The NYCB’s marketing department, which Gephart calls “pure gold,” relies strictly on its in-house creators, as many dancers often have strong followings of their own. The strategy is paying off. In 2024-25, patrons in their 20s made up 19 percent of NYCB’s audience, followed by 18 percent in their 30s, per data provided by the institution. Aiding the youth movement is its “$30 for 30 & Under” program, along with Young Patrons Circle offerings like “Glass After Class,” in which a wine reception follows a beginner ballet course taught by NYCB dancers.

“Ballet has always carried an elitist air tied to its origins in the royal courts, and its unnatural physical demands create an inherent exclusivity around who can even practice it,” Gephart says, adding that programs like this help younger audiences access the form on more casual terms.

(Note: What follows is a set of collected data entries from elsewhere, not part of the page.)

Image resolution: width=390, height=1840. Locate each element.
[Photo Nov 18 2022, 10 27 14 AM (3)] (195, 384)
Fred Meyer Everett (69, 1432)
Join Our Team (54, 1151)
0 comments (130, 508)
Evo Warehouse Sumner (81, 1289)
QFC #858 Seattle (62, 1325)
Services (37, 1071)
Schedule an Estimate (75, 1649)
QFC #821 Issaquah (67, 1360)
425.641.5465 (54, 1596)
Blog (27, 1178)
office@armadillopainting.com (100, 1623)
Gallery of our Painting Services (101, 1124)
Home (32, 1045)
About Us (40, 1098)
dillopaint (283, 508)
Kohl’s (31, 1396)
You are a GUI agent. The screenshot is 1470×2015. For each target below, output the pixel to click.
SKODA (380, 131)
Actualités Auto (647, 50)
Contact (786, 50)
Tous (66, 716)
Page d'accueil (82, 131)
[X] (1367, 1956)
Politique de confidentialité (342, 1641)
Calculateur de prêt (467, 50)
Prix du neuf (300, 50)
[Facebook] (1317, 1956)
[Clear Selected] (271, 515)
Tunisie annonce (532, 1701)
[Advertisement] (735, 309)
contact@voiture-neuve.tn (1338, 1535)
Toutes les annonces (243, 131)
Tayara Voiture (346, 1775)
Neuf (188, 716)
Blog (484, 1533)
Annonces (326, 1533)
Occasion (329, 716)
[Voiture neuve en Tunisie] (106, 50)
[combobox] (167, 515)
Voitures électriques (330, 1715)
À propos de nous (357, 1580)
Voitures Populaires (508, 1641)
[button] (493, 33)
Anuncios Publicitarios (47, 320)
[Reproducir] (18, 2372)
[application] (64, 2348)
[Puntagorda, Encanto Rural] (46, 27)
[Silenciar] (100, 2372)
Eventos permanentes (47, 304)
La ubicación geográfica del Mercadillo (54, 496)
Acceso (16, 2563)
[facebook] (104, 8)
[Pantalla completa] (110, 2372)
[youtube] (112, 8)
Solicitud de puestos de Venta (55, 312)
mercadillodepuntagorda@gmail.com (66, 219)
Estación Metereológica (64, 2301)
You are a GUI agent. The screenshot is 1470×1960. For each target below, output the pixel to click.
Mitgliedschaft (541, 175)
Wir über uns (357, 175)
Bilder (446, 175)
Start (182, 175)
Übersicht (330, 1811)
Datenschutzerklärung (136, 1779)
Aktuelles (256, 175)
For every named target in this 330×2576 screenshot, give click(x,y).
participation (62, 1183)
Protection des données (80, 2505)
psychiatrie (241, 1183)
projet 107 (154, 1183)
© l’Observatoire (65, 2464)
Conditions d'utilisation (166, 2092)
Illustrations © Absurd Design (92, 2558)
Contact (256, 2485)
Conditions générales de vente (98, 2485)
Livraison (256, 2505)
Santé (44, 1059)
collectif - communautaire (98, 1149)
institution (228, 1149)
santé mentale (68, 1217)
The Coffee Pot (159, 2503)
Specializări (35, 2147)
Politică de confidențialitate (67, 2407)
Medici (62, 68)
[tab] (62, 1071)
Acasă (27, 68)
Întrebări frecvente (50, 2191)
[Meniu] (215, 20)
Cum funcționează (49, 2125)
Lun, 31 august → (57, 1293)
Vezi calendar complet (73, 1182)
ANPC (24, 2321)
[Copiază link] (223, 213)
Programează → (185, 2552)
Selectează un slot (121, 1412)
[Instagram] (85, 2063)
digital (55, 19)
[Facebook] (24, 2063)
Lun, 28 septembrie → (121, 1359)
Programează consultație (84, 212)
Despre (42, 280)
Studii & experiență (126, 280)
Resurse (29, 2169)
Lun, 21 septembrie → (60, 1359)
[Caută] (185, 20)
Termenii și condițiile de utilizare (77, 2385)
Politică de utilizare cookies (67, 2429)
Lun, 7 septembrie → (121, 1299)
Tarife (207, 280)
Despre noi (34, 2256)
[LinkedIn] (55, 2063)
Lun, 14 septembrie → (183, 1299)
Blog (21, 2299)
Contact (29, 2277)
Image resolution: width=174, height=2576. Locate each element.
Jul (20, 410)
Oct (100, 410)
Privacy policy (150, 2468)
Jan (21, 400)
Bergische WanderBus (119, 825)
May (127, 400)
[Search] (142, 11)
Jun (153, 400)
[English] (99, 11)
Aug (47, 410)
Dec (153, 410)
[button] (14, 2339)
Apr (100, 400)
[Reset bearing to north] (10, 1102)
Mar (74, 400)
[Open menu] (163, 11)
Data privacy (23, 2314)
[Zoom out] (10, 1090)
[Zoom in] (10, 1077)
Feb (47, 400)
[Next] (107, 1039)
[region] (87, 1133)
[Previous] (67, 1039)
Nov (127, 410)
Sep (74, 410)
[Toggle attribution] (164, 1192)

Emily Cheng, 35—an art collector, Philharmonic Young New Yorker member, and Carnegie Hall subscriber—sees social perks as only part of the equation. “We also have to be honest about the fact that classical music and opera are incredibly sophisticated, long-form art forms that can feel ‘inaccessible’ to a generation raised on the immediate hooks of pop music,” she says, suggesting that new educational support would help audiences “decode” the work. “When that education is paired with high-quality performance and a thoughtful choice of repertoire, the younger audience will always find its way there.”

An Orchestra’s Ergonomic Concerts
In Fort Greene, Brooklyn, a younger generation is building a different model from scratch. Led by the 34-year-old conductor Daniel Zinn, the Fort Greene Orchestra was founded in 2022. It reports a 95 percent attendance rate across the season and an average audience age of 35. Zinn describes the performances as “ergonomic concerts”: one hour, no intermission, immersive lighting he designs himself, and jargon-free pre-concert intros—a compact format he wants attendees to feel is “a punctuation mark in the evening.”
Zinn is skeptical of the perennial handwringing over whether young people care about classical music. “The story is very simple: three-quarters of the industry are motivated to complain because their real target audience is donors,” he says. Fort Greene, by contrast, is funded entirely through ticket sales. He argues that “the same thing that makes places like the New York Philharmonic great is also what may be holding them back.”
That confidence is being rewarded. Two Gen Z audience members I met in line for a March 28 performance, 29-year-olds Margot Pollard and Sam Starkman, were both attending their first classical concert after finding the orchestra through an Instagram ad. Afterwards, Pollard said the way Zinn introduced each piece made the evening feel approachable and that his “enthusiasm was contagious.” Starkman put it more succinctly: “10/10 experience.”
Both planned to return in April for the orchestra’s edited version of Bruckner’s Seventh, typically considered a more challenging work for listeners. But Zinn selected it partly to “break the stereotype that repertoire is the issue.”
“For the average concertgoer, there’s no real difference between Brahms and Bruckner,” he says. “I firmly believe that if we can build an experience, not just a program, the audience will trust us.” Whether through buzzy ballet classes or pre-opera festivities, many of New York’s legacy institutions are playing a similar score.